Text passage →

# Hard to believe... Mia is now TWO!



## Laurelin (Nov 2, 2006)

How the heck does that happen? 

Goodness, where do I start? I don't even know how to begin without getting ridiculously mushy and sentimental. and I probably will anyways, and I am sorry. I can't help it when it comes to Mia. 

Some dogs are just a once in a lifetime dog. Some dogs are just plain meant to be with you. Mia is just that dog for me. I had no idea what I was getting into getting Mia. All those sleepless nights of puppy screaming, all the things she destroyed, all the hours spent out in the cold rain so I could run my hyperactive puppy's energy off at the park because I had no yard... SO worth it! In the end, I've gotten the best dog in the world (And you can't convince me otherwise lol). She is just beyond words wonderful and fun. My constant shadow who is loyal and sweet and so full of spunk and personality. I can't imagine a more perfect dog for me.

So my best friend turns two today. It seems impossible that she's not a puppy anymore and at the same time, it seems like she's always been here with me.

Supplied data →
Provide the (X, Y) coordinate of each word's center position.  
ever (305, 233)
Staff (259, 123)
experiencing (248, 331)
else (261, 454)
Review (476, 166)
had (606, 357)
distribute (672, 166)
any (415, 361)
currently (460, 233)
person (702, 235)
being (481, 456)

Exercises →
A) Answer these questions about the post on Mia turning two:
(i) On what date was the post written?
(ii) Why did the writer run the puppy's energy off at the park?
(iii) Who does the writer say turns two today?
B) In the post about Mia, take the part that opens with the words containing "Goodness, where do" and closes with "comes to Mia.", and write it out again with "sentimental" renamed to "sappy".
C) Go on with the post about Mia's second birthday from the point where it stops.
The material after the post is separate and unrelated to it.

Answers to the exercise →
A)
(i) Nov 2, 2006
(ii) Because the writer had no yard.
(iii) The writer's best friend, Mia.

B)
Goodness, where do I start? I don't even know how to begin without getting ridiculously mushy and sappy. and I probably will anyways, and I am sorry. I can't help it when it comes to Mia.

C)
So here is a look back on two wonderful, exciting years of Mia:

First day home with me I had no idea.... She screamed most the way home but quickly settled herself in with the other dogs.










Mia took right to me. It was clear from the get go that she had energy to spare and wanted into everything.










She also took right to her sister... well... she took right to annoying her sister.










Bratty as she was, she had cute down pat.



















Everything was met with enthusiasm










Lots of enthusiasm...










Poor Summer...










Her one true love became clear...


----------



## Laurelin (Nov 2, 2006)

Slightly obsessive at times...










Okay, more than slightly...










She was always a curious little thing and that often got the best of her.










And she's always a master mud-finder.










Always the life of the party.










Some things just never change.










She might possibly be certifiable, I'm not sure.










But there is a gentle side there too.










Okay yes... certifiable.










She puts up with me though... sorta. Probably plots my death too.










more


----------



## Laurelin (Nov 2, 2006)

What a pretty little thing.



















Still a brat to this day.










And still the life of the party.










Still kinda strange.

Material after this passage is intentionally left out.